Label

Israel dan Rezim Saud Saudi Arabia Bersatu Menghantam Iran dan Palestina


Oleh Ramtanu Maitra

“Yang kami inginkan bukanlah sebuah Negara besar ARABIA bersatu melainkan sebuah kawasan ARABIA yang berpecah belah kedalam kerajaan-kerajaan kecil dibawah kekuasaan kerajaan kami yang besar.” (1st Earl of Crewe, Menteri Sekretaris Negara Inggris Raya untuk daerah-daerah jajahan Inggris—1914)

“Yang mulia melihat dengan penuh suka cita setiap perkembangan di daerah Palestina yang akan dijadikan rumah kampung halaman bagi kaum Yahudi, dan ia akan menggunakan segenap daya upayanya untuk memudahkan pencapaian rencana ini.
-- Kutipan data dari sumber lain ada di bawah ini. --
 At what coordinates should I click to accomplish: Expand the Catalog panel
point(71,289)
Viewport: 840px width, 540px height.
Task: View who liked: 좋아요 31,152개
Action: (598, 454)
Kami paham bahwa kami tidak boleh melakukan apapun yang bisa membuat rakyat sipil dan kaum agamawan curiga karena adanya orang-orang non-Yahudi berkeliaran di Palestina. Kami juga berusaha agar orang-orang tidak curiga dengan diberikannya hak-hak istimewa dan status politik khusus yang hanya dinikmati oleh kaum Yahudi di negara-negara lain.” (Arthur James Balfour, Sekretaris Luar Negeri Inggris, dalam sebuah suratnya kepada Lord Rothschild, 1917)

Penjajah Inggris memandang perlu untuk membentuk sebuah panitia utama berisikan 7 negara Eropa. Sebuah laporan penting yang diserahkan pada tahun 1907 kepada Perdana Menteri Inggris Sir Henry Campbell-Bannerman menekankan bahwa negara-negara Arab dan orang-orang Arab-Muslim yang tinggal di daerah kekuasaan Ottoman (kekhalifahan Utsmaniyah) bisa memberikan ancaman serius kepada negara-negara Eropa –dan oleh karena itu diperlukan usaha-usaha sebagai berikut:

[1] Mereka harus dipecah-belah, dipisah-pisah, dan kemudian diberikan batasan-batasan satu sama lainnya di kawasan yang sama.

[2] Berikan kepada mereka identitas politis buatan yang diletakkan di bawah kekuasaan negara-negara imprealis.

[3] Memberangus segala bentuk persatuan atau organisasi, apapun namanya dan alasannya—baik itu organisasi intelektual, keagamaan, atau organisasi yang dibentuk atas alasan historis—dan selain itu harus dilakukan usaha-usaha untuk memecah belah para penduduk yang tinggal di kawasan itu.

[4] Untuk mencapai semua ini diperlukan sebuah “buffer state” atau negara penyangga yang didirikan di Palestina, dihuni oleh orang-orang asing yang memiliki kekuatan yang tidak bermurah hati atau tidak ramah kepada para tetangganya dan sebaliknya sangat ramah dan bersahabat kepada orang-orang yang datang dari negara-negara Eropa dan mendukung segala kepentingan mereka

(Dari sebuah Laporan untuk Campbell-Bannerman,1907)

Setelah itu lahirlah negara Israel di tanah Palestina yang keberadaannya itu tidak lepas dari peran Saudi Arabia. Saudi Arabia berperan besar atas lahirnya negara Israel, dan oleh karena itu maka Saudi (Rezim Klan Saud) dan Israel akan senantiasa tampak mesra.

Ketika Gaza dibombardir dan kocar-kacir, Saudi malah memenjarakan seorang ulama yang menyatakan perasaan simpatinya kepada rakyat Gaza. Ketika Iran berhasil mengembangkan nuklirnya untuk tujuan damai, Saudi (Rezim Klan Saud yang berkuasa berkat bantuan Lawrence of Arabia dan Ingris Raya) dan Israel ketakutan dan merasa bersalah. Padahal nuklir Iran bukan untuk perang melainkan untuk energi negaranya sendiri.

Sebagai warga dunia, Iran memiliki hak untuk mengembangkan nuklirnya. Saudi dan Israel sedang merencanakan perang besar dengan target utama IRAN. Dengan bantuan Amerika dan negara-negara sekutunya. Tampaknya usaha itu tinggal menunggu waktu. Sementara Gaza Palestina hanya dijadikan uji coba senjata, sebelum mereka benar-benar menyerang negara yang mereka semua takuti –yaitu IRAN.